Friday, October 10, 2008

What I Actually Like About Being a Sub

Enough with the negative, already. I am determined to focus on the positives of being a substitute teacher. While I would much, much, much, much, much, much, much rather be a full-time teacher with my own classroom and students and so forth, there are a few perks to being a sub. Here are a few I have thought of:

1. I'm like a celebrity. I can't go to Walmart or the local library without some kid waving excitedly and yelling "Hey, Miss Sub!" or pointing and whispering "I know her! She was my teacher." (This can be a curse, too, especially when I'm not dressed in my teacher clothes, but rather my working-as-a-groundskeeper-pulling-weeds-and-shoveling-mulch clothes. But we're focusing on the positive, here.)

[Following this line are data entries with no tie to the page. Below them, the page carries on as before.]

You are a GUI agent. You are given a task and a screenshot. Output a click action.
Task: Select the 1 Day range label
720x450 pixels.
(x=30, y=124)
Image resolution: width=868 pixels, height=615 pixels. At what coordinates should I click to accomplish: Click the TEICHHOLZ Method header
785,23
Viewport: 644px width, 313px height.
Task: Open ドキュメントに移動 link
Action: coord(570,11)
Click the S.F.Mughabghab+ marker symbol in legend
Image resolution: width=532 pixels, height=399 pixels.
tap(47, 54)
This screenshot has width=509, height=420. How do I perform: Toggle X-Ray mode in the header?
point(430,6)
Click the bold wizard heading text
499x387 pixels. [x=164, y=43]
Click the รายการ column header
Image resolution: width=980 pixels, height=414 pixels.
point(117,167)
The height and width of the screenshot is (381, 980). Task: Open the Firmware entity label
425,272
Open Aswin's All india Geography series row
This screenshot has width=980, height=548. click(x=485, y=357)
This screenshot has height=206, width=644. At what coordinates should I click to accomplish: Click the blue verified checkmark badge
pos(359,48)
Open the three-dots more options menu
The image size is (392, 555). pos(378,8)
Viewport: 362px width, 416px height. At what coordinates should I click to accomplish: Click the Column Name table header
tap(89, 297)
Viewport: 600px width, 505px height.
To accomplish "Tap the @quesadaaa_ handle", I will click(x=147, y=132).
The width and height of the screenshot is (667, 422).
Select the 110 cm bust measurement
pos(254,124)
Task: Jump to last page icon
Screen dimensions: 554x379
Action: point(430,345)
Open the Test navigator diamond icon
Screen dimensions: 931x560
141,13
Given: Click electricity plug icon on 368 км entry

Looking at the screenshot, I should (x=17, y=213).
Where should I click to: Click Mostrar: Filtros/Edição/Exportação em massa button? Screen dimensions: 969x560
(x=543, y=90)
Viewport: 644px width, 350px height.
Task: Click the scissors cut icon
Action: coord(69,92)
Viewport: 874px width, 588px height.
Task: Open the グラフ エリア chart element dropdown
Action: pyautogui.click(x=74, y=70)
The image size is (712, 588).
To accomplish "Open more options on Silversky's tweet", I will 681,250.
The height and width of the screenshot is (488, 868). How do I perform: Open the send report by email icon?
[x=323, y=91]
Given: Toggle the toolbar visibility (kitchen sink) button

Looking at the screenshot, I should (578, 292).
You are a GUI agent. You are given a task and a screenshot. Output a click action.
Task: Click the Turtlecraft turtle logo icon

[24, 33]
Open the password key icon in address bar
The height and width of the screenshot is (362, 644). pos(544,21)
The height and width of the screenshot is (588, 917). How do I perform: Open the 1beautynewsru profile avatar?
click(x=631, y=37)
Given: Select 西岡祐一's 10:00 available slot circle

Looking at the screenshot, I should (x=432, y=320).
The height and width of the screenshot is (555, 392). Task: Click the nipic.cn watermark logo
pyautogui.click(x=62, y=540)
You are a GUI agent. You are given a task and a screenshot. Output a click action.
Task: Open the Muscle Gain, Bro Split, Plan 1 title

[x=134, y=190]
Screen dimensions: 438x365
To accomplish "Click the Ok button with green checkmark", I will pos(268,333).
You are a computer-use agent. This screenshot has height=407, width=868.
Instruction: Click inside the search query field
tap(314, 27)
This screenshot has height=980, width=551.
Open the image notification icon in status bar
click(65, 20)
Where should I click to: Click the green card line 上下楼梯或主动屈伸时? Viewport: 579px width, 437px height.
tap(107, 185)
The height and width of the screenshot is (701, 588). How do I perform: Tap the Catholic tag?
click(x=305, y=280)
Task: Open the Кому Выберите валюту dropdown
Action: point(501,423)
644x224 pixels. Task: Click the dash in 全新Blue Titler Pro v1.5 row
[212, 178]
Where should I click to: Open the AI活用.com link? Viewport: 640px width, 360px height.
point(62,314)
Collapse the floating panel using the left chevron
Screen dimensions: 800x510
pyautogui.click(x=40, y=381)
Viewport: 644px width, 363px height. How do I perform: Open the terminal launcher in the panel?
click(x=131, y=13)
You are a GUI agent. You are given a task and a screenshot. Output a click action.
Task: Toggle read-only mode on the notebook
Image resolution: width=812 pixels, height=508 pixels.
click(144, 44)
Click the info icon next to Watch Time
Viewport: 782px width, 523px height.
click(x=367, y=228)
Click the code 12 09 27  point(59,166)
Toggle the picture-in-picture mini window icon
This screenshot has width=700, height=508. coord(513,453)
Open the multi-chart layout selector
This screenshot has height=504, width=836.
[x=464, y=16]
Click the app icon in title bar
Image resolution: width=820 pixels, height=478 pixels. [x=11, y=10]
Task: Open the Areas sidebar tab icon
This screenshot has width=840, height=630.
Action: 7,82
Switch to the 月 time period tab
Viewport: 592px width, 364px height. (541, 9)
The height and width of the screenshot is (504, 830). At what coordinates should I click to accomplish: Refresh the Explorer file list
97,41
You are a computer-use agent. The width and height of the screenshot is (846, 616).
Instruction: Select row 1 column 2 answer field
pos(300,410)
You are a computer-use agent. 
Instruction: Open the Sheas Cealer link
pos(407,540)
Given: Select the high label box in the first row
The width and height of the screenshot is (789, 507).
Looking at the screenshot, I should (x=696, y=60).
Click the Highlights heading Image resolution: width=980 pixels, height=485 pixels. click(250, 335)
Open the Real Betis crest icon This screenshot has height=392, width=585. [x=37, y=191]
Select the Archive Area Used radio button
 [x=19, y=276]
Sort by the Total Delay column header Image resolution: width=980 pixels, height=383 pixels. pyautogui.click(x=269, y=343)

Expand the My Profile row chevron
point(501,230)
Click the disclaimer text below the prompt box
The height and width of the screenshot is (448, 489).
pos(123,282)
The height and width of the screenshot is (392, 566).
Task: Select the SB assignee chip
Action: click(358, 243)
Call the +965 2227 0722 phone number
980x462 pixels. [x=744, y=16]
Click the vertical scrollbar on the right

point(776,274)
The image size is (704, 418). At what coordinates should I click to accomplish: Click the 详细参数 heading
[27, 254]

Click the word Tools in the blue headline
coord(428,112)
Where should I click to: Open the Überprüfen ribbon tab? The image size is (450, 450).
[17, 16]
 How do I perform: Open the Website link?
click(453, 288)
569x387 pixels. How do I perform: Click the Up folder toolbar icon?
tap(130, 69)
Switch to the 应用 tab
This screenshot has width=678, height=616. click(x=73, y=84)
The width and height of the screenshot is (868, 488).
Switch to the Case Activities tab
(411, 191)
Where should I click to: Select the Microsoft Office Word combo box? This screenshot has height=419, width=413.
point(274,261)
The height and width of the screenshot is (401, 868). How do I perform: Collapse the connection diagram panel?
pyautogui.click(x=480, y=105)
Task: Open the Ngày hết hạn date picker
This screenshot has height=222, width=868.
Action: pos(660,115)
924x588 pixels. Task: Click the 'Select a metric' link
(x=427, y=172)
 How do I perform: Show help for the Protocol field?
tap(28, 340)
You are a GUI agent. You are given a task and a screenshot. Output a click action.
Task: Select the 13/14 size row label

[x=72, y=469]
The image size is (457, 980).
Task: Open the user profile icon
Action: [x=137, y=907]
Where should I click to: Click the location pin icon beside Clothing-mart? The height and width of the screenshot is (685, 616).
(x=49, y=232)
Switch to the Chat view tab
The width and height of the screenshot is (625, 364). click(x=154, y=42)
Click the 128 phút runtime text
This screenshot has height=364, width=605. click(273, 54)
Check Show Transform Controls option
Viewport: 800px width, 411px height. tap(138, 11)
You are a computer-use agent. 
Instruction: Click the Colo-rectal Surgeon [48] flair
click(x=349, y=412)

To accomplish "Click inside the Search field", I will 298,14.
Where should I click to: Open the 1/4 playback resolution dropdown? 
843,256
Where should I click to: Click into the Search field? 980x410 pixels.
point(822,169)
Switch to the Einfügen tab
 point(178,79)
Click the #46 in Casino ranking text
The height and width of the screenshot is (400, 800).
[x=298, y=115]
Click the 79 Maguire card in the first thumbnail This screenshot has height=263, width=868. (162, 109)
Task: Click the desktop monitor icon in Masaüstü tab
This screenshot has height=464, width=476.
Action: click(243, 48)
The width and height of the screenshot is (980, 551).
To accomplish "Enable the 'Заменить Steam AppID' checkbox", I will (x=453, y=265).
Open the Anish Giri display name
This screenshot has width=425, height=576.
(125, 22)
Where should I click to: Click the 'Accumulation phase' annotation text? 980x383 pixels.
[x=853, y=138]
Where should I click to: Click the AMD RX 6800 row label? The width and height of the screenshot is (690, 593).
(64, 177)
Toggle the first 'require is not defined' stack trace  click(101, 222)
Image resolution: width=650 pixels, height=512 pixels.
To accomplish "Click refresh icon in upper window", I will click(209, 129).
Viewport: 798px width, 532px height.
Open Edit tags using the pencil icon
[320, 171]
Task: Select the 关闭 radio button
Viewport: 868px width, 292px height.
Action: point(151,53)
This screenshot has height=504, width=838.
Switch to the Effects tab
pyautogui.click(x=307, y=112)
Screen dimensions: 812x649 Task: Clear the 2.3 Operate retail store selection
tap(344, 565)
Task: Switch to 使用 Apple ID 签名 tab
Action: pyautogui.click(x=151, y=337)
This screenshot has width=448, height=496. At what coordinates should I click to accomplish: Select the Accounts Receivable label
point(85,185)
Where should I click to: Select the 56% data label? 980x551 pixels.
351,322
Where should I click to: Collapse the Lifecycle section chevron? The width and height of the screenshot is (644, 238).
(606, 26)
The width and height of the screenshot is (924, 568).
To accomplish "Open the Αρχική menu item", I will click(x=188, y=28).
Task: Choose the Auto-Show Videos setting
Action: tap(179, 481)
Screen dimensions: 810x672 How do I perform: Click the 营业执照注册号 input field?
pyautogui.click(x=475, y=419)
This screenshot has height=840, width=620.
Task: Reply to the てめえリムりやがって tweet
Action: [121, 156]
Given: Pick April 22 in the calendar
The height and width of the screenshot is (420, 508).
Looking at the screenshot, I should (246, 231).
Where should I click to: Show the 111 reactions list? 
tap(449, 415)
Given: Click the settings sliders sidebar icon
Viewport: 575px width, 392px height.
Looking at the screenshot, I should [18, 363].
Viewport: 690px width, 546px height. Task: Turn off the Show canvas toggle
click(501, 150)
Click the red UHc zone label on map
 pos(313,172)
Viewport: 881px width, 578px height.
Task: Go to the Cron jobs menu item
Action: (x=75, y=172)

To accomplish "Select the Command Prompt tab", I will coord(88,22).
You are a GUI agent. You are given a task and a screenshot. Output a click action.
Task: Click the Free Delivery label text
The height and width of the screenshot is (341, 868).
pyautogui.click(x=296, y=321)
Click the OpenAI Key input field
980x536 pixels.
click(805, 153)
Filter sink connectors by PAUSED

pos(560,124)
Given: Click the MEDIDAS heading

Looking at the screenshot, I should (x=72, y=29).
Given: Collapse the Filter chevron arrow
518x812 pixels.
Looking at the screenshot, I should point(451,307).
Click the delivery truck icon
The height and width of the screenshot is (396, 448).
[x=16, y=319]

2. I get to watch the kids grow up. In the mind of a regular classroom teacher, students stay the same age forever--whatever age they were when they left their class. But I get to keep on teaching the same kids year after year, even when they change schools. That's cool.

3. Sometimes kids call me the Candy Lady, because I occasionally pass out candy to well-behaved classes.

4. Sometimes kids remember my actual name.

Hmm... That's not much, but I'll try to think of more. I have to. It's a matter of self-preservation.

Wednesday, October 8, 2008

Ohio is Losing Its Minds

I've been reading articles about the brain drain in Ohio--this situation we're in where Ohio's collective brain power is being flushed down the proverbial crapper. Seems a lot of the state's most educated people are forming a mass exodus out of our heart-shaped state, heading to the promised lands flowing with milk and honey and, oh yeah, REAL JOBS!

Which makes me feel like one of those idiots on the Titanic who put off getting into a lifeboat because it was just so cold and uncomfortable out there on the water.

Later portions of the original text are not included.